Susan Rice: How Obama Found the Least Bad Syria Policy
original event

The gap between our rhetorical policy and our actions constantly bedeviled U.S. policy making. In August 2011, several months after the start of the Syrian uprising and in the midst of the Libya operation, Obama joined our key European partners in declaring that “the time has come for President Assad to step aside.” But having learned the lessons of regime change in Iraq, and sobered by the complexity of sustaining even an air campaign in Libya, no principal argued for direct military intervention with U.S. ground troops to force out Assad, as President George W. Bush had done to Saddam Hussein. The costs in blood and treasure to the U.S. were massive in Iraq. Syria would be just as bad, if not worse, given Iran’s strong backing. Once Russia put its forces into Syria in September 2015, any effort at regime change could have courted World War III.

But we did consider and reconsider, again and again, many significant steps short of direct war against Assad. We imposed what U.S. and European sanctions we could, but absent UN Security Council authority, which Russia consistently blocked, comprehensive global sanctions were not achievable. We provided almost $6 billion in humanitarian assistance to the victims of Syria’s conflict and more to the neighboring states coping with the burden. We spent untold amounts of senior-level energy trying to negotiate with Russia, Syria, and other key players to end the conflict peacefully. At various points, we tried to exploit potential diplomatic openings, but none ever came to fruition.

After more than a year of intense internal debate, Obama decided in 2013 to join our Sunni Arab and Turkish partners in vetting, arming, and later training Syrian rebels. The challenge we continually faced, however, was that some of the rebels were genuine political opponents of Assad, while others were members of lethal terrorist groups. Still others were somewhere in between. The terrorist groups, such as the al-Qaeda-linked al-Nusra Front, were the best anti-Assad fighters, but we would never assist them. The difficulty was how to help the good guys, and those in the gray area, without inadvertently providing sophisticated weapons and training to terrorists.

We tried to walk that fine line. But the rebels were fractured and lacked a coherent, achievable political agenda. The assistance we provided was significant, but not as much as the rebels wanted and arguably needed. We did not do the maximum, because we assessed that the long-term risks of passing the most dangerous weapons to rebels in a murky war zone outweighed the benefits. While the U.S.-supported rebels fought as best they could, they were unlikely ever to threaten the regime’s survival without direct U.S. military intervention.

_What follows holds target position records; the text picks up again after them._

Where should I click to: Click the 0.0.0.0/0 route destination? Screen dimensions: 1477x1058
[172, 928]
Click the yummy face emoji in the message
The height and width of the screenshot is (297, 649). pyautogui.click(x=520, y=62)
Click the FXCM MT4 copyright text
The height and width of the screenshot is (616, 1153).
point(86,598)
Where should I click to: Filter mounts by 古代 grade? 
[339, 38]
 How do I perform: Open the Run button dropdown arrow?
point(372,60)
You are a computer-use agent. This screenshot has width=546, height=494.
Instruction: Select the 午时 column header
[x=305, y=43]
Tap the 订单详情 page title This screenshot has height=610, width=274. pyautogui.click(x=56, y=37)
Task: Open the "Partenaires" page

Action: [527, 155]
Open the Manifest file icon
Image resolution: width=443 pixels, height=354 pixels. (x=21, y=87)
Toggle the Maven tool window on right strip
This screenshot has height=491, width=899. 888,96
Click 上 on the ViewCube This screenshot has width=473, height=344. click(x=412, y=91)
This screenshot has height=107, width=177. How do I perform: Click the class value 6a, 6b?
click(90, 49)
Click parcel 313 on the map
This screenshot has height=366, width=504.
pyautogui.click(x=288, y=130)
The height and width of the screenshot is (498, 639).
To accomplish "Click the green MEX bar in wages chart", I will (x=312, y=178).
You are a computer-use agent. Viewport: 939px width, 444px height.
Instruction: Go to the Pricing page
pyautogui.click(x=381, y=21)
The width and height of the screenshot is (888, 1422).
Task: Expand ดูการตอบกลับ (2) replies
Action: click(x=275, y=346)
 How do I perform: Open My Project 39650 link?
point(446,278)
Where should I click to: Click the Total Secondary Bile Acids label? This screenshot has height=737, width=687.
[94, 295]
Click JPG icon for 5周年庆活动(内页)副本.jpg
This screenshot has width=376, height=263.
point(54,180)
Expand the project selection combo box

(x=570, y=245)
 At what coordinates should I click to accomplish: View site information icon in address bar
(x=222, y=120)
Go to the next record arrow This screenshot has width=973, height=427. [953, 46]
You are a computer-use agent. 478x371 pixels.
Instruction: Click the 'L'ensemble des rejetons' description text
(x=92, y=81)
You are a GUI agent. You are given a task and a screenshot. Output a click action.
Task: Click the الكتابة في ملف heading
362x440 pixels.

Within the Obama national-security team, the principals fought over Syria longer and harder than on any issue during my tenure. John Kerry, John Brennan, and Samantha Power argued for the U.S. to do more—provide more lethal weapons to the rebels, take targeted strikes against Assad or his air force, and perhaps establish safe zones for civilians. Others—including me and Denis McDonough, Defense Secretary Ash Carter, and Joint Chiefs of Staff Chairman Martin Dempsey and his successor, Joe Dunford—were equally tortured by the suffering in Syria, but opposed deeper U.S. military involvement.